For normal cases(all other cases), we need to move the pointer at the pace of half of an array length to get log(n) time.
Java Solution
public static double findMedianSortedArrays(int A[], int B[]) {
int m = A.length;
int n = B.length;
if ((m + n) % 2 != 0) // odd
return (double) findKth(A, B, (m + n) / 2, 0, m - 1, 0, n - 1);
else { // even
return (findKth(A, B, (m + n) / 2, 0, m - 1, 0, n - 1)
+ findKth(A, B, (m + n) / 2 - 1, 0, m - 1, 0, n - 1)) * 0.5;
}
}
public static int findKth(int A[], int B[], int k,
int aStart, int aEnd, int bStart, int bEnd) {
int aLen = aEnd - aStart + 1;
int bLen = bEnd - bStart + 1;
// Handle special cases
if (aLen == 0)
return B[bStart + k];
if (bLen == 0)
return A[aStart + k];
if (k == 0)
return A[aStart] < B[bStart] ? A[aStart] : B[bStart];
int aMid = aLen * k / (aLen + bLen); // a's middle count
int bMid = k - aMid - 1; // b's middle count
// make aMid and bMid to be array index
aMid = aMid + aStart;
bMid = bMid + bStart;
if (A[aMid] > B[bMid]) {
k = k - (bMid - bStart + 1);
aEnd = aMid;
bStart = bMid + 1;
} else {
k = k - (aMid - aStart + 1);
bEnd = bMid;
aStart = aMid + 1;
}
return findKth(A, B, k, aStart, aEnd, bStart, bEnd);
}
代码中的难点为公式:
int aMid = aLen * k / (aLen + bLen); // a's middle count
int bMid = k - aMid - 1; // b's middle count
这里为什么要求aMid + bMid == k-1呢?首先我们在这里要明白程序算法的核心思想。
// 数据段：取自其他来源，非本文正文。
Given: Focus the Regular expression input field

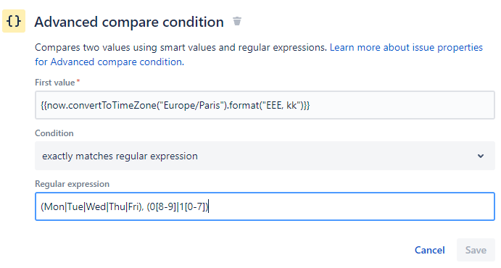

程序在对一些边界情况进行处理之后,对数组A和数组B分别寻找aMid和bMid,我们要求aMid + bMid == k-1。之所以要求aMid+bMid=k-1,是为了之后通过比较A[aMid+aStart]和B[bMid+bStart]的大小来缩减问题的规模。注意k在程序中为下标值,也就是说当k=3的时候,我们实际上想找的是两个数组中第4小的数。现在假设aMid已知,A[aMid+aStart]及其之前的数的个数为aMid+1,同理假如bMid已知,B[bMid+bStart]及其之前的数的个数为bMid+1,我们让aMid+1+bMid+1=k+1。等式的右边为k+1,其意义是两个数组中第k+1小的数。为什么让右边为k+1呢,因为我们想让a[aMid+aStart]和b[bMid+bStart]这两个数,在A[aStart..aStart+1...aStart+2...aMid+aStart]和B[bStart...bStart+1...bStart+2...bMid+bStart]中,竞争究竟谁是最大的数。注意两个数组序列中元素的个数恰好为k+1。
假如A[aMid+aStart]==B[bMid+bStart],那么我们就知道A数组和B数组第k小和第k+1小的数均为A[aMid+aStart]。因为A和B均为有序数组序列,A[aMid+aStart]之前的数均比A[aMid+aStart]小,B[bMid+bStart]之前的数均比B[bMid+bStart]小。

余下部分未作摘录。